*Exercise brief*: Counting the line with "Loisirs (228, 236)" as the last one, copy out the lines of the data exactly from the first onward.

__________

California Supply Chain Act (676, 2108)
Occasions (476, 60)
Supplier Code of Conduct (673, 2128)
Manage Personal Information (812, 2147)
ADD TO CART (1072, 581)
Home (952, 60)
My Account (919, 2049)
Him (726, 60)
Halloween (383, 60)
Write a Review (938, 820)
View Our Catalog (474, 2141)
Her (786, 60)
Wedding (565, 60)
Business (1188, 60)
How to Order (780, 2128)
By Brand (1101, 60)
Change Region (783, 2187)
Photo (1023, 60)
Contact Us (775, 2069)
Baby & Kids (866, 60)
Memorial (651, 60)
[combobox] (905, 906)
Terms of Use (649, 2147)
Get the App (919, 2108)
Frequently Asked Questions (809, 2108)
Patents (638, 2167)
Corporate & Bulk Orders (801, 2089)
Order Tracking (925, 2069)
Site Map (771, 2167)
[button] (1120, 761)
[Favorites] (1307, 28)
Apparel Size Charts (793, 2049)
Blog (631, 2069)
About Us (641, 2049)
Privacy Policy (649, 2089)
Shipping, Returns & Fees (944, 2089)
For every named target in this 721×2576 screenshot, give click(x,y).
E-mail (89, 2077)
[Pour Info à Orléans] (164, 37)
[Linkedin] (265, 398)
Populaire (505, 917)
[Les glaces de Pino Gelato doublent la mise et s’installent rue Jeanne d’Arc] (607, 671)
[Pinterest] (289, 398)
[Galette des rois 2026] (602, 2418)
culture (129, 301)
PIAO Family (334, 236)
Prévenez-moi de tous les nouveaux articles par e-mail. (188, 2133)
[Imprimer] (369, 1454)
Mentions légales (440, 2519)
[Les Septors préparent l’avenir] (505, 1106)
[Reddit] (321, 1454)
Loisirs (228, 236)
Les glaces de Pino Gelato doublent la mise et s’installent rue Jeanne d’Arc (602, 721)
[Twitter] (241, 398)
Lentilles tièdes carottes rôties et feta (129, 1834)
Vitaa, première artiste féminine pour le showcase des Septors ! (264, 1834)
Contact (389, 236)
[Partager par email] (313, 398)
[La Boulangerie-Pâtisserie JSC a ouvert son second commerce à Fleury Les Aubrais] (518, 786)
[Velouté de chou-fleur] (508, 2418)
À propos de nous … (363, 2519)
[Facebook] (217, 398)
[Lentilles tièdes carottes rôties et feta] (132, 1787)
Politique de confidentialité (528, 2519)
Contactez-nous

__________

*The answer*:
California Supply Chain Act (676, 2108)
Occasions (476, 60)
Supplier Code of Conduct (673, 2128)
Manage Personal Information (812, 2147)
ADD TO CART (1072, 581)
Home (952, 60)
My Account (919, 2049)
Him (726, 60)
Halloween (383, 60)
Write a Review (938, 820)
View Our Catalog (474, 2141)
Her (786, 60)
Wedding (565, 60)
Business (1188, 60)
How to Order (780, 2128)
By Brand (1101, 60)
Change Region (783, 2187)
Photo (1023, 60)
Contact Us (775, 2069)
Baby & Kids (866, 60)
Memorial (651, 60)
[combobox] (905, 906)
Terms of Use (649, 2147)
Get the App (919, 2108)
Frequently Asked Questions (809, 2108)
Patents (638, 2167)
Corporate & Bulk Orders (801, 2089)
Order Tracking (925, 2069)
Site Map (771, 2167)
[button] (1120, 761)
[Favorites] (1307, 28)
Apparel Size Charts (793, 2049)
Blog (631, 2069)
About Us (641, 2049)
Privacy Policy (649, 2089)
Shipping, Returns & Fees (944, 2089)
For every named target in this 721×2576 screenshot, give click(x,y).
E-mail (89, 2077)
[Pour Info à Orléans] (164, 37)
[Linkedin] (265, 398)
Populaire (505, 917)
[Les glaces de Pino Gelato doublent la mise et s’installent rue Jeanne d’Arc] (607, 671)
[Pinterest] (289, 398)
[Galette des rois 2026] (602, 2418)
culture (129, 301)
PIAO Family (334, 236)
Prévenez-moi de tous les nouveaux articles par e-mail. (188, 2133)
[Imprimer] (369, 1454)
Mentions légales (440, 2519)
[Les Septors préparent l’avenir] (505, 1106)
[Reddit] (321, 1454)
Loisirs (228, 236)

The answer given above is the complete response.